Нифонтов поднялся из‑за письменного стола, постоял у окна, всматриваясь в уличные фонари, потом прошел к дверям кабинета и сел в дальнем конце стола для совещаний – там, где обычно садились самые младшие по званию и должности сотрудники управления. Голубков не понял, намеренно он это сделал или так получилось само собой, по чистой случайности, но картина обрела недвусмысленную символику. Из своего начальственного кабинета Нифонтов словно бы переместился в другой кабинет, о котором Голубков не знал ничего, кроме того, что он есть, и в котором место генерал‑лейтенанта Нифонтова, одного из самых опытных контрразведчиков России, было как раз там, где он сейчас и сидел – в самом дальнем углу.

– «Пик» нам дадут это сделать, – подвел Нифонтов итог очередному этапу своих напряженных раздумий. – «Пик» с маком, понял? И фунт прованского масла. Ни один «пик» с бугра на это не пойдет. Ни один? Да что же это за «пик‑пик‑пик» жизнь?!

– неожиданно вырвалось у него из самых тайных душевных глубин. – До каких же пор мы будем зависеть от разного «пик‑пик» говна?! Кончится это хоть когда‑нибудь?

Можешь ты мне, Константин Дмитриевич, на это ответить?

– Кончится. Но только в одном варианте, – сказал Голубков, хотя вопрос был очевидно риторическим и не требовал никакого ответа.

– В каком? – заинтересовался Нифонтов.

– Если ты станешь Президентом России.

– Ты полагаешь, что Президент не зависит ни от какого говна? – усомнился начальник УПСМ. – А мне так кажется, что наоборот. Он зависит от гораздо большего количества говна, чем мы с тобой.

– Это утешает, – подумав, согласился Голубков.

– Что будем делать? – помолчав, спросил Нифонтов.

Ответ на этот вопрос был у Голубкова готов. С момента окончания совещания в Каире прошло почти десять часов, было время подумать.

– Два варианта, – сказал он. – Первый – стандартный. Я пишу на твое имя подробную докладную, ты со своей сопроводиловкой пересылаешь ее наверх… – Где она и исчезает с концами, – закончил Нифонтов. – Падает между столами.

Ребром. В итоге мы не получаем ни да, ни нет, а фактически – нет. И никто за это не отвечает.

– Согласен. Вариант второй, – невозмутимо продолжал Голубков. – Ты немедленно едешь сам знаешь к кому и докладываешь о ситуации. А мой рапорт с твоей резолюцией отправим завтра, в досыл.

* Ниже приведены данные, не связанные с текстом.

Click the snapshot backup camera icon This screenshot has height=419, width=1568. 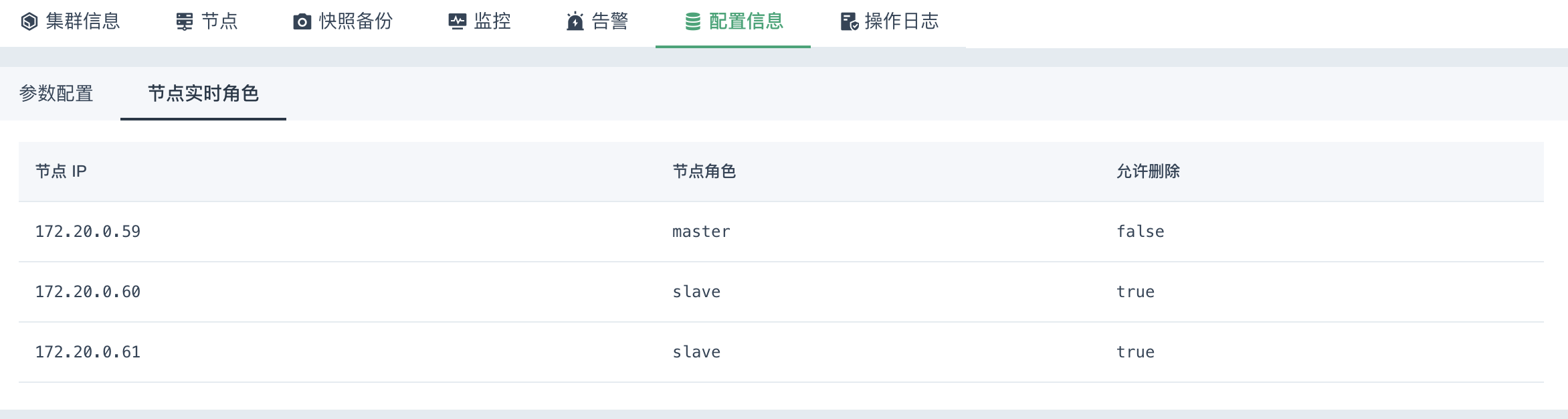pos(302,22)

– Немедленно? – переспросил Нифонтов. – А ты знаешь, сколько сейчас? Посмотри на часы!

– Без шести три.

– Ночи, – уточнил Нифонтов.

– Да, ночи. Если ты еще не совсем забыл свое лейтенантское прошлое, то должен помнить, что клиента нужно брать теплым. И лучше всего – прямо из постели. Твое оправдание – форс‑мажор. Это так и есть. А у него будет до утра время подумать и принять решение.

– Да не примет он никакого решения! Никакого, понял?

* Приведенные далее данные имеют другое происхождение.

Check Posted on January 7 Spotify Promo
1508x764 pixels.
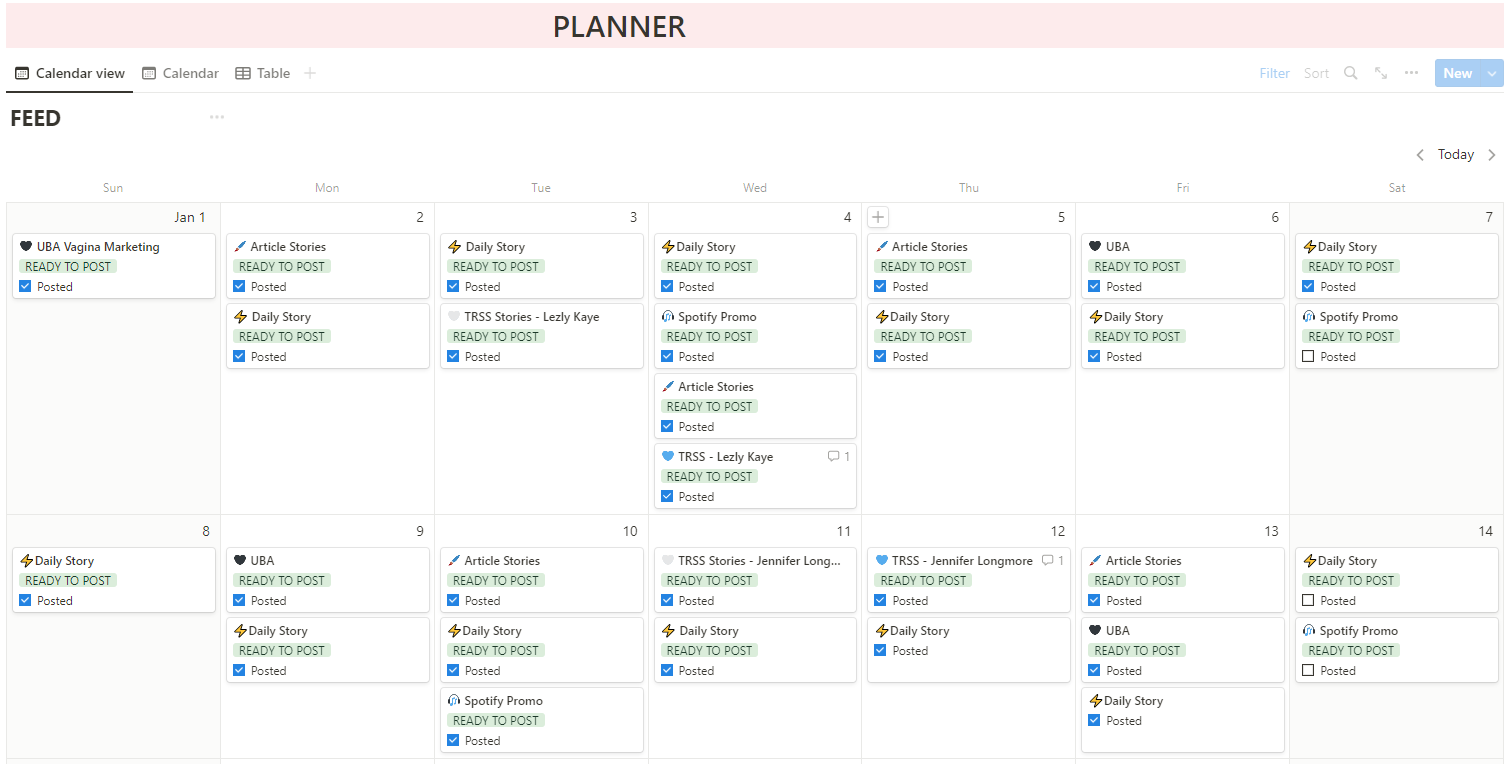(1309, 357)
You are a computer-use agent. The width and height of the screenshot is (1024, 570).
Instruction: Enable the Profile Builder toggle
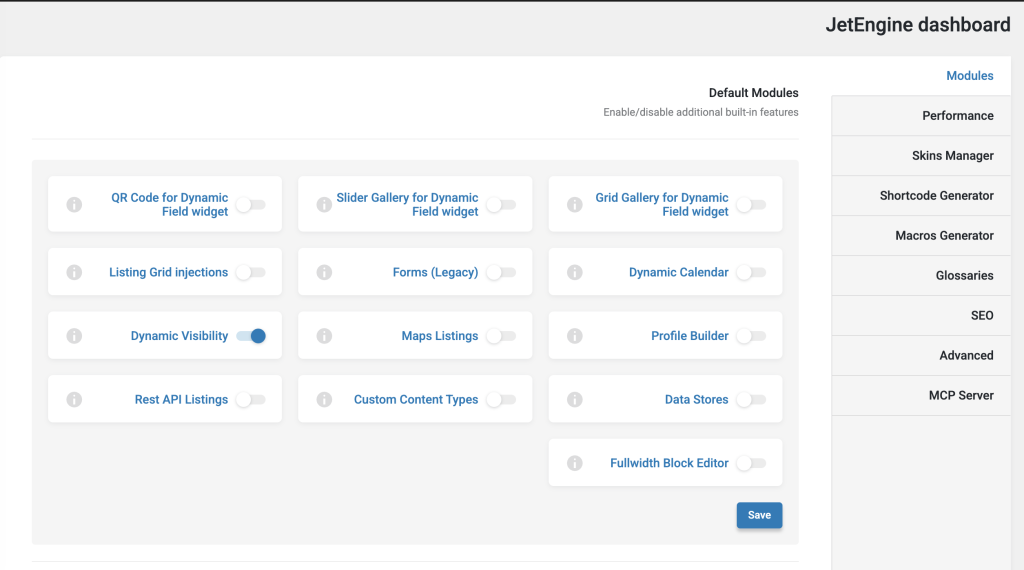point(751,336)
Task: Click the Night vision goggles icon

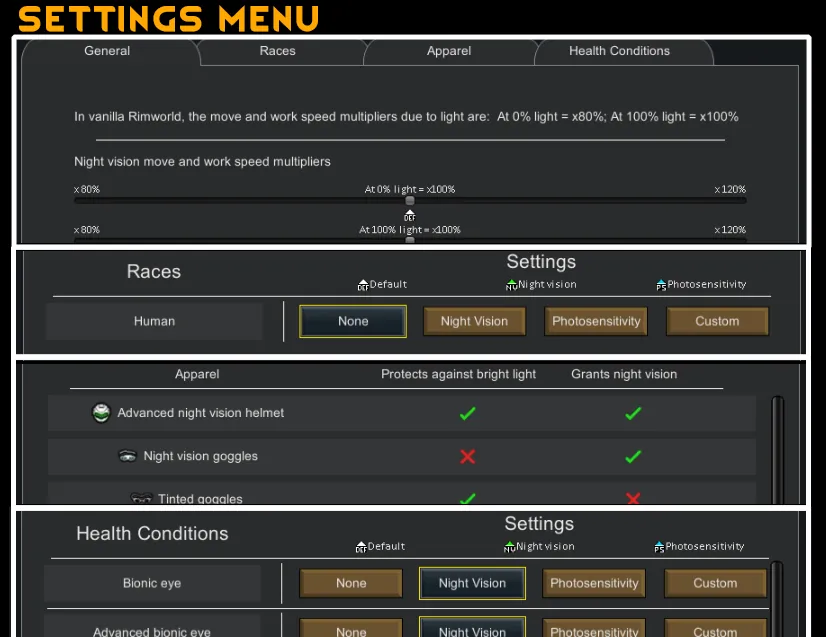Action: (127, 456)
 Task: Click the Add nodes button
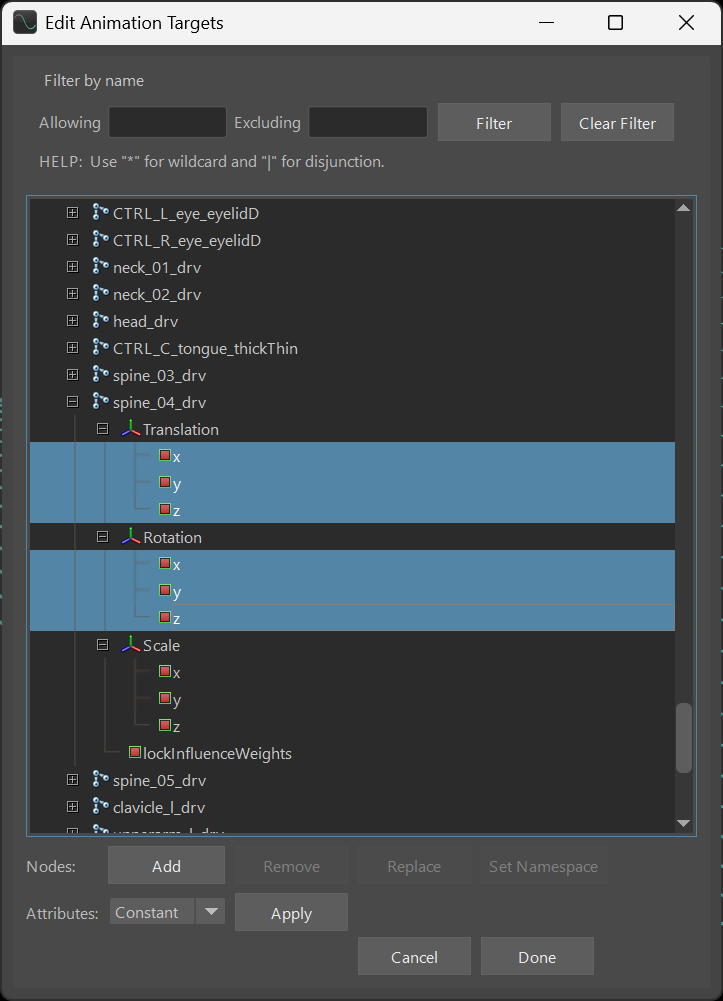click(x=166, y=867)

– Примет. Персональное и ответственное, – уверенно возразил Голубков.

– Какое?

– Знаешь, Александр Николаевич, мы профессионалы в своем деле. А эти люди – в своем. На кой «пик» нам сушить за него мозги? Пусть сам.

– Замотает, – после некоторого раздумья проговорил Нифонтов. Еще подумал и уверенно повторил:

– Замотает. Не скажет ни да, ни нет. Собственно, лично против него я ничего не имею. Были у нас кураторы и похуже. И даже, возможно, говном я обозвал его не совсем справедливо. Но он – чинодрал. Это очень точное русское слово. Не чиновник, а именно чинодрал. Почувствуйте разницу. Как и все они там.

И этим все сказано. Сам принять решение он не рискнет, дело уж больно… сам понимаешь. А обратиться наверх… Выше его, в сущности, только трое.

– Четверо, – поправил Голубков.

– Третий – Президент. А кто четвертый?

– Господь Бог.

– Думаешь, он о нем вспомнит?

– Речь идет о тысячах или даже десятках тысяч жизней.

В кабинете вновь воцарилось молчание. Его прервал Голубков:

– Глядя на тебя, Александр Николаевич, я вспоминаю одну песенку. Ее пела Пугачева. «Как хорошо быть генералом». Если бы она увидела тебя сейчас, наверняка вставила бы в текст слова: «Но не всегда».

– Про тебя, между прочим, у нее тоже есть песня, – огрызнулся Нифонтов. – «Ах, какой был мужчина, настоящий полковник». И главное слово в ней – был. Как бы эта песенка не стала для тебя вещей. Так что ты не очень‑то тут «пик‑пик»!

Он еще помолчал, потом шумно вздохнул и встал.

– Ладно, «пик‑пик‑пик»! Ладно! Где наша не пропадала!

Через пять минут он появился из примыкавшей к его кабинету небольшой комнаты отдыха в генеральском мундире, как всегда ездил к начальству, и взял трубку телефона спецсвязи.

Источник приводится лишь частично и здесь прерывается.